One skilled in the art will recognize that modest changes to the composition of the peptides of the present invention will not disrupt their antimicrobial function. Functional variants of the disclosed regulatory region are preferably identified using antimicrobial assays. Functional variants can be identified by comparing the variant's MIC for a particular pathogen to that achieved by the disclosed peptides. Any variant which achieves a MIC against one or more microorganisms, that is greater than 50% of the MIC achieved by one of the disclosed peptides is considered a functional variant within the present invention. Other functional variants within the present invention are those which achieve MIC's at a level greater than 60% or 70% or 80% or 90% or 95% or 98% or 99% of the MIC achieved by one of the disclosed peptides.

Functional variants also can be identified by comparing their structural similarity, or homology, to the disclosed peptides. A peptide possessing 75% or more sequence homology, especially at least 85-95% , to the disclosed peptides is considered a functional variant and is encompassed by the present invention. Mathematical algorithms, for example the Smith-Waterman algorithm, also can be used to determine sequence homology. See Smith and Waterman, J. Mol. BioL, 147: 195-197 (1981); Pearson, Genomics, 11:635-650 (1991). Although any sequence algorithm can be used to identify functional variants, the present invention defines functional variants with reference to the Smith-Waterman algorithm, where kassinatuerin-1 is used as the reference sequence to define the percentage of homology of peptide homologues over its length. The choice of parameter values for matches, mismatches, and inserts or deletions is arbitrary, although some parameter values have been found to yield more biologically realistic results than others. One preferred set of parameter values for the Smith-Waterman algorithm is set forth in the "maximum similarity segments" approach, which uses values of 1 for a matched residue and -1/3 for a mismatched residue (a residue being a single amino acid) (Waterman, Bulletin of Mathematical Biology 46:473-500 (1984)). Insertions and deletions x, are weighted as X = 1 + k/3, where k is the number of residues in a given insert or deletion (Id.). Preferred variant peptides are those having about 75% sequence homology to kassinatuerin-1 using the Smith-Waterman algorithm. Particularly preferred variant peptides have at least about 90% sequence homology. Even more preferred variant peptides have at least about 95% sequence homology, and most preferred variant peptides have at least 98% sequence homology.

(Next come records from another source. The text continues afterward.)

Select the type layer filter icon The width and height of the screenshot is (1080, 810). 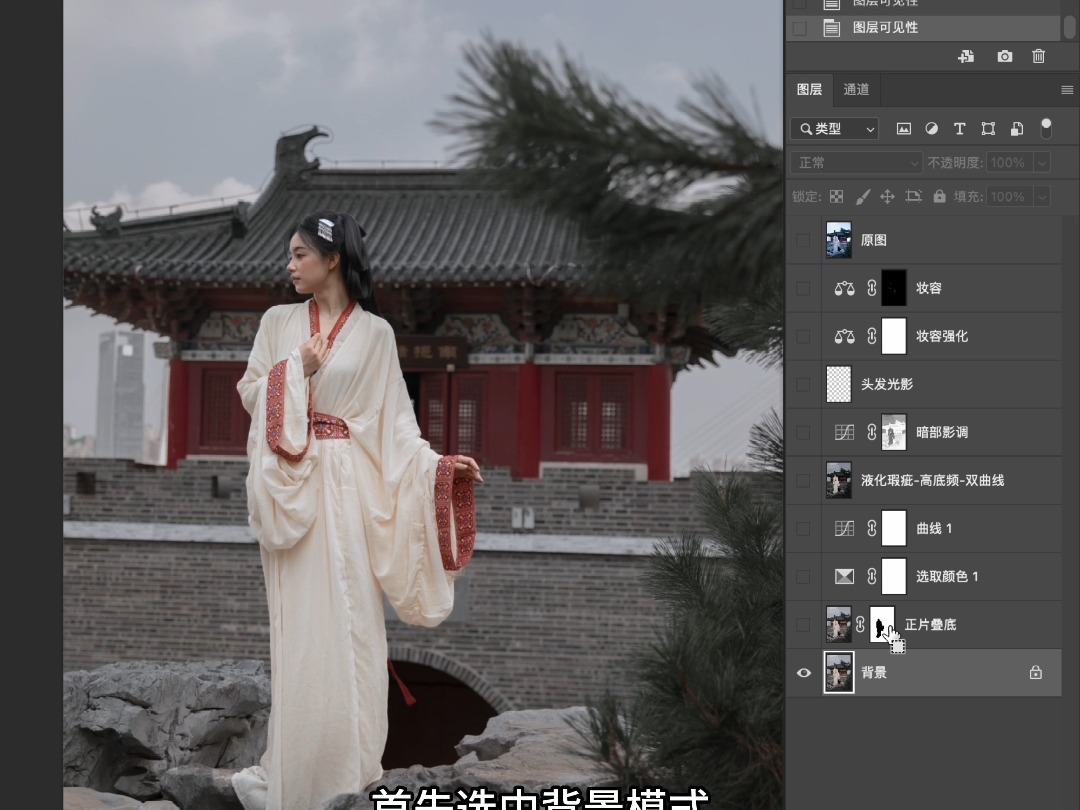tap(959, 128)
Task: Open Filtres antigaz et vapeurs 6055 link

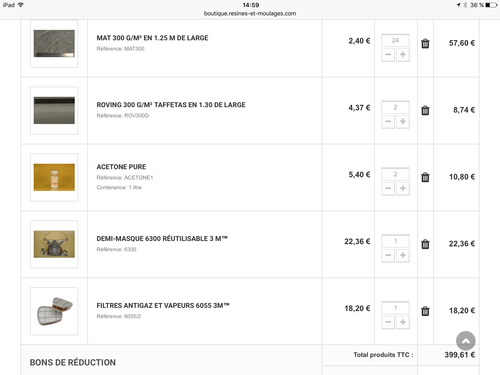Action: pyautogui.click(x=163, y=305)
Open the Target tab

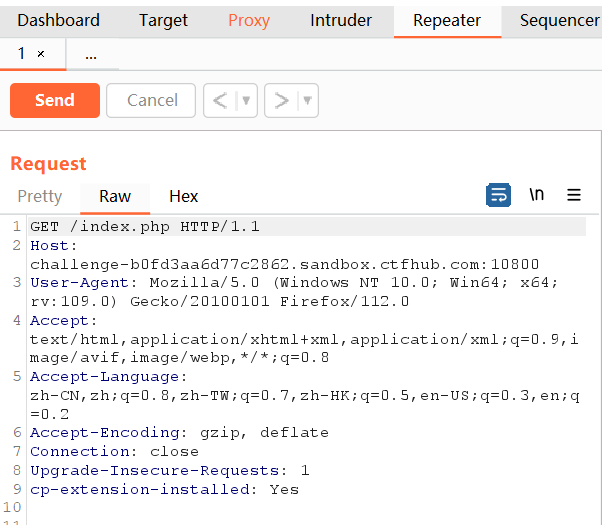[163, 20]
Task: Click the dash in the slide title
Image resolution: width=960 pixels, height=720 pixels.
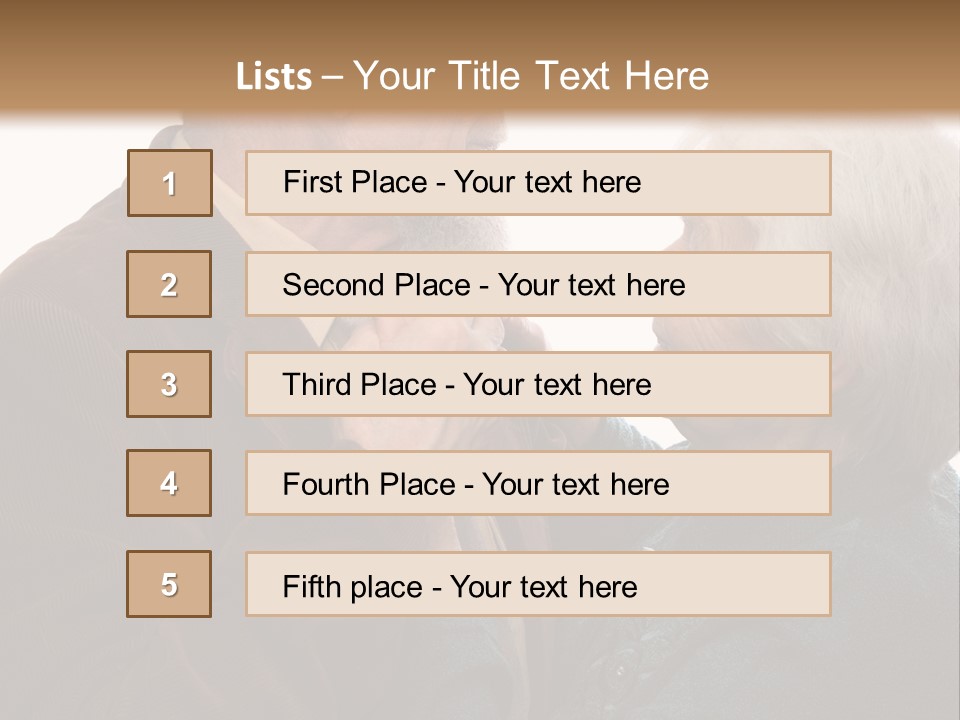Action: pyautogui.click(x=332, y=78)
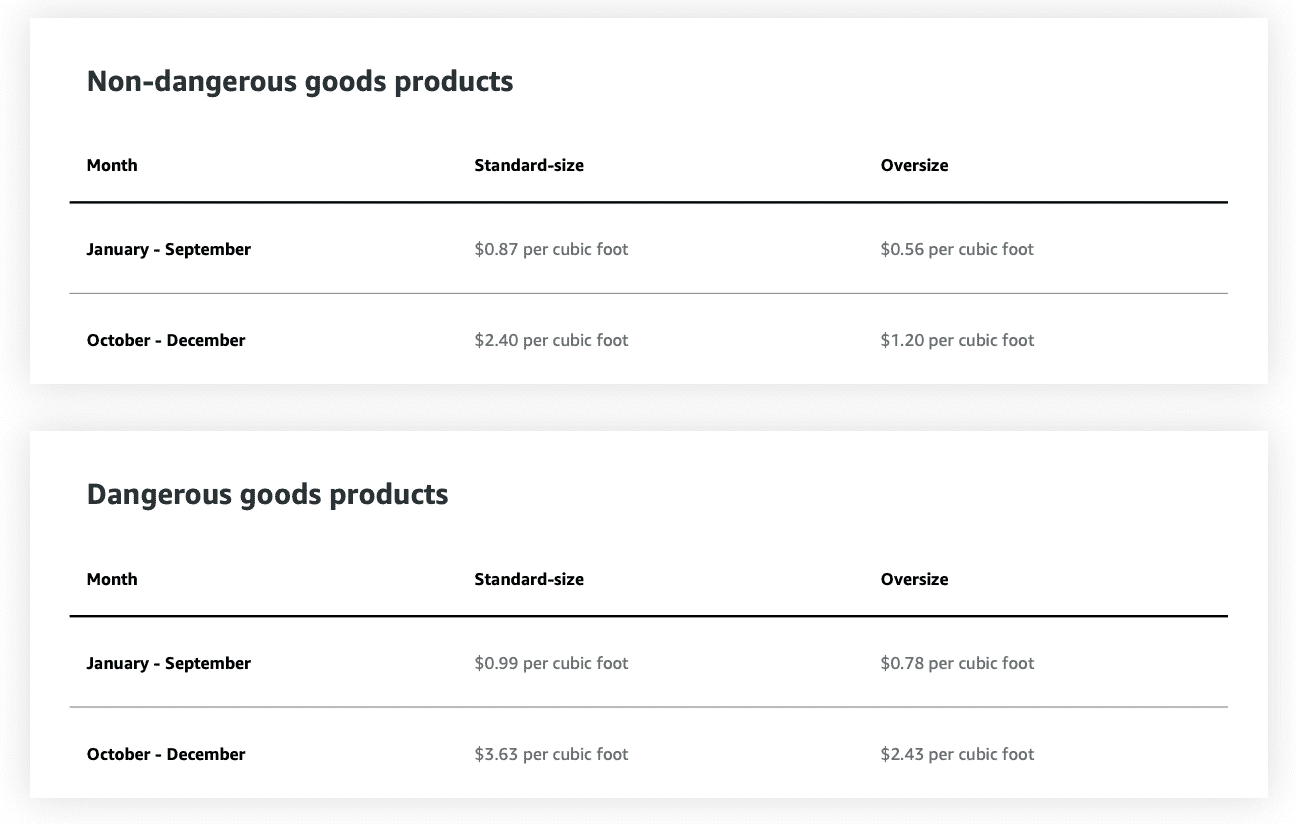1296x824 pixels.
Task: Click the Non-dangerous goods products heading
Action: click(300, 81)
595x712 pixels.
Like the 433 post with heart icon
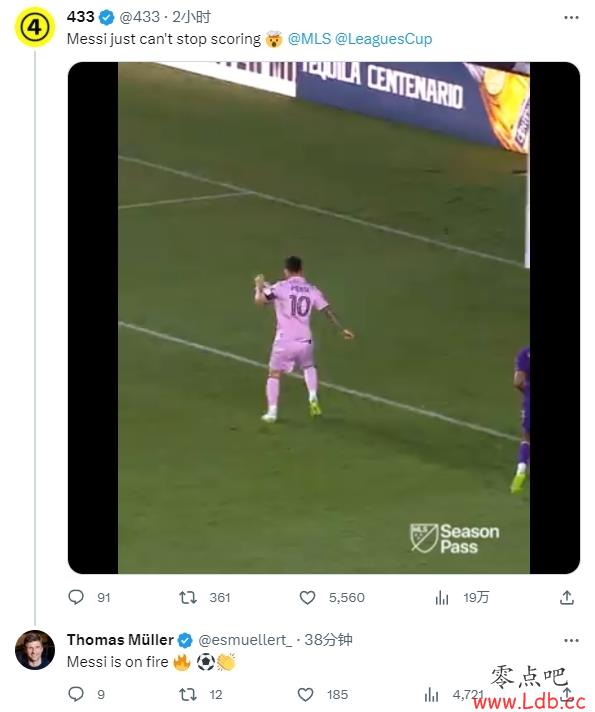pos(307,597)
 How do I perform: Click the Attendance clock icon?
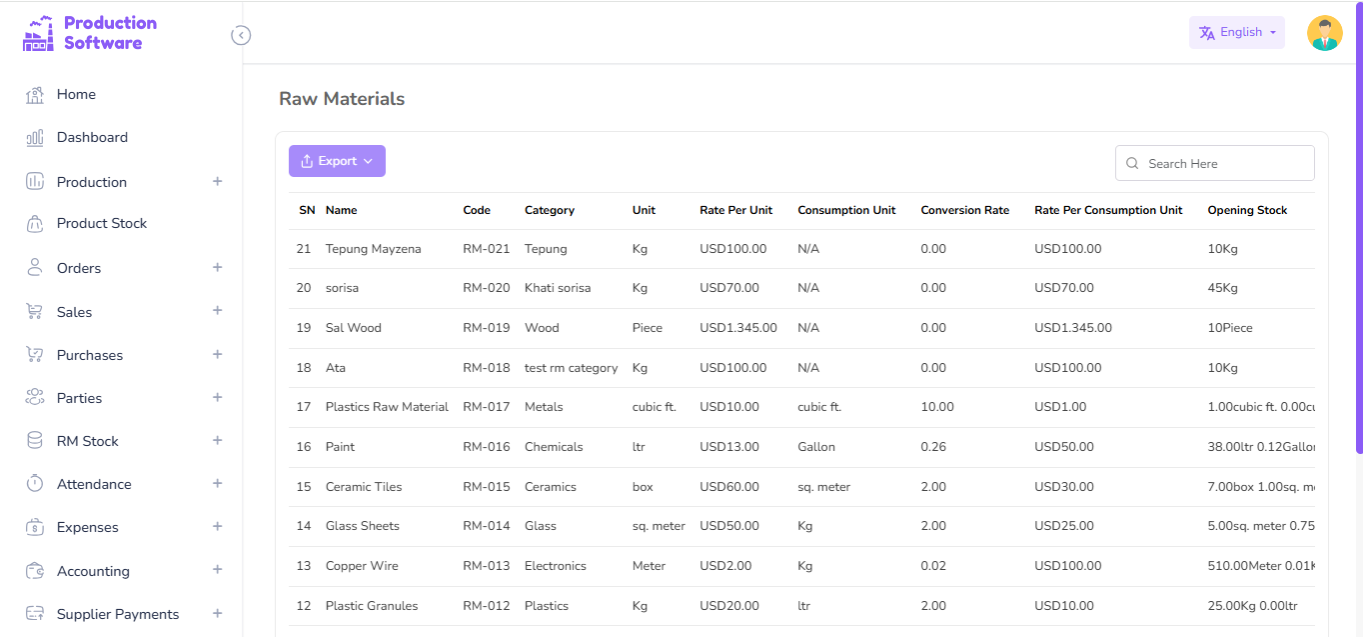pos(33,483)
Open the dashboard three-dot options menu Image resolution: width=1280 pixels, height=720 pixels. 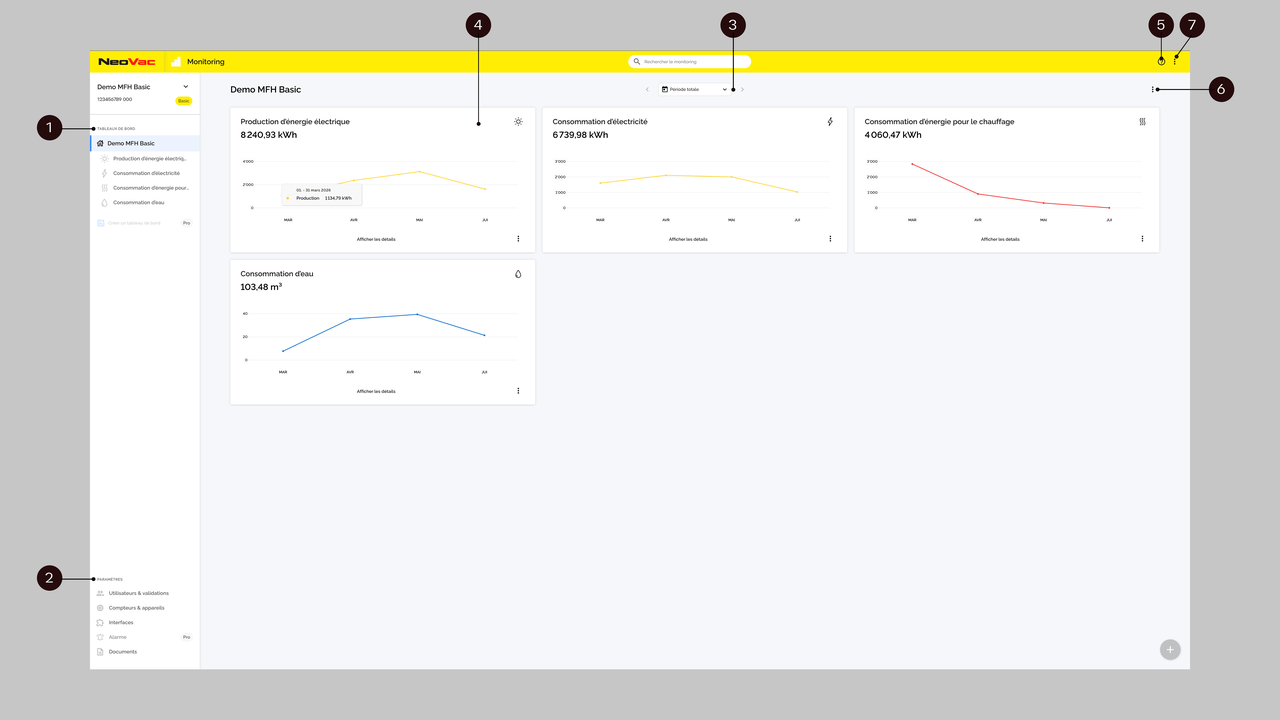pyautogui.click(x=1153, y=90)
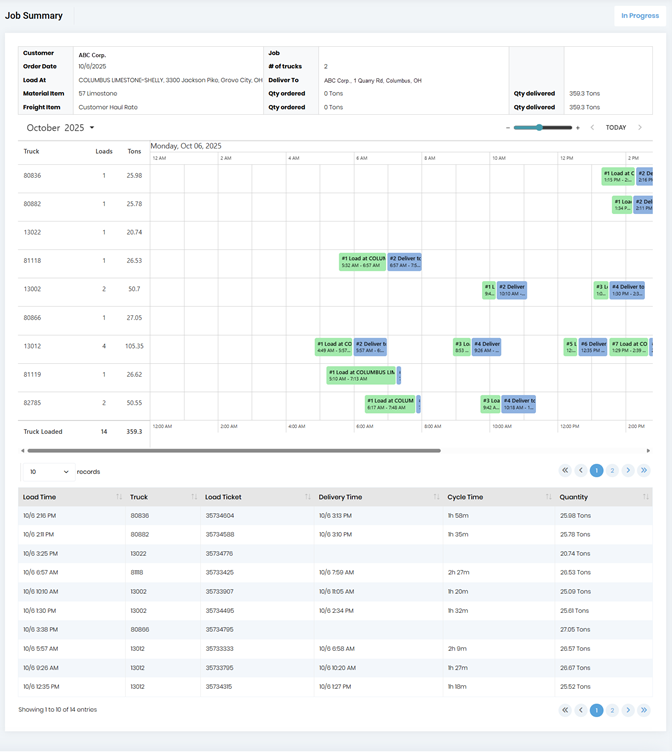Click the timeline zoom in plus icon
672x755 pixels.
pos(578,128)
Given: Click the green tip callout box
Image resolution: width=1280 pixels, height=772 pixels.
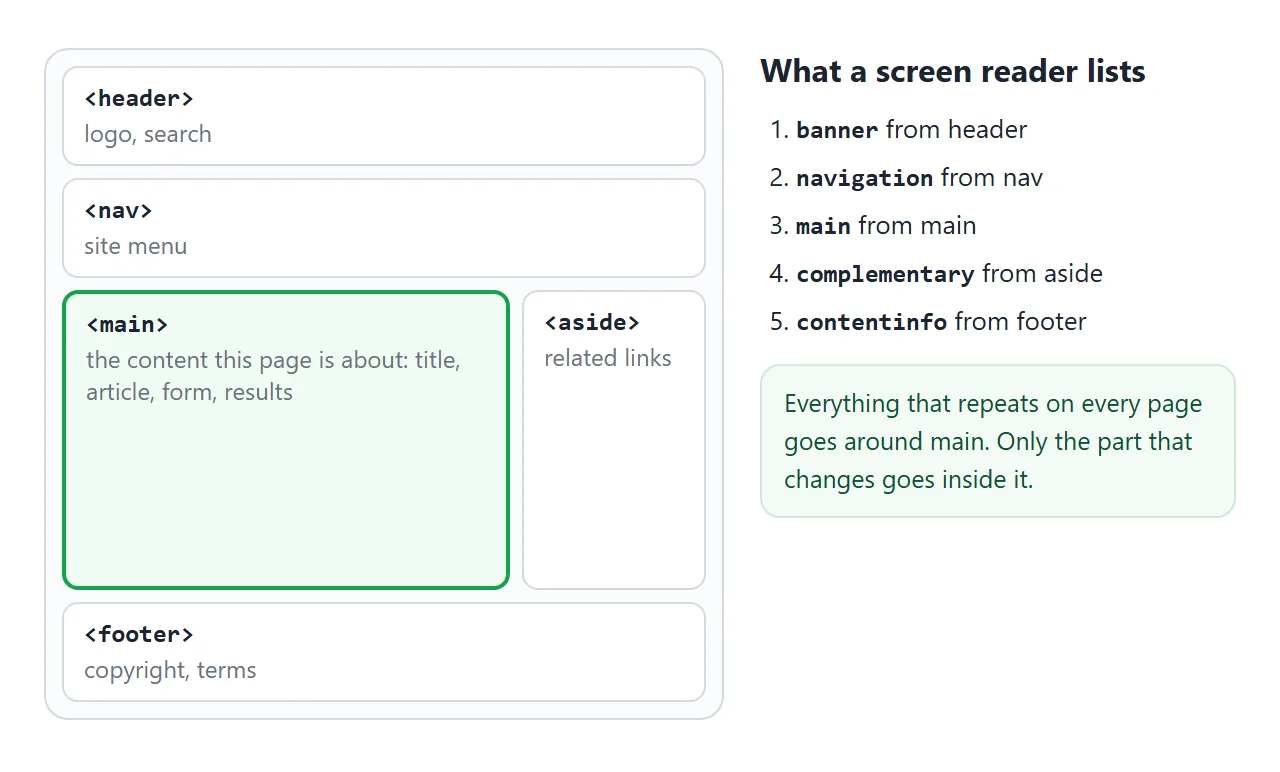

Functional variants of the inventive peptides include peptides that are modified forms of the inventive peptides. For example, the antimicrobial activity of the peptides of the present invention can be improved by modifying the amino acid composition of the peptides or by modifying the side chains of the amino acids. Also, variant peptides with antimicrobial activities similar to those of the inventive peptides can be made.

For example, the cationic character of kassinatuerin-1 can be increased by replacing one or more lysine residues with arginine, by replacing the aspartic acid residue with asparagine or alanine, or by replacing any residue with lysine. Such substitutions are likely to promote the peptide's ability to affect the ionic gradient of the cellular membrane. In other examples, the α-helical character of the peptide can be promoted by replacing one or more glycine or proline residues with alanine or serine. In still other examples, the peptide's resistance to degradation by proteolytic enzymes can be increased by replacing one or more amino acids with its D-amino acid isomer.

In other embodiments, the antimicrobial activity of the inventive peptides can be enhanced or maintained by modifying the side chains of the amino acids. For example, the epsilon amino group of a lysine residue can be coupled to a fatty acid such a palmitate or glycosylated sugar. In other examples, the epsilon carboxy group of aspartic or glutamic acid residues or a hydrolyzed glutamine residue can be coupled to fatty alcohols or glycosylated sugars. In still other examples, the epsilon hydroxyl group of threonine, tyrosine, or serine residues can be coupled to fatty acids or glycosylated sugars.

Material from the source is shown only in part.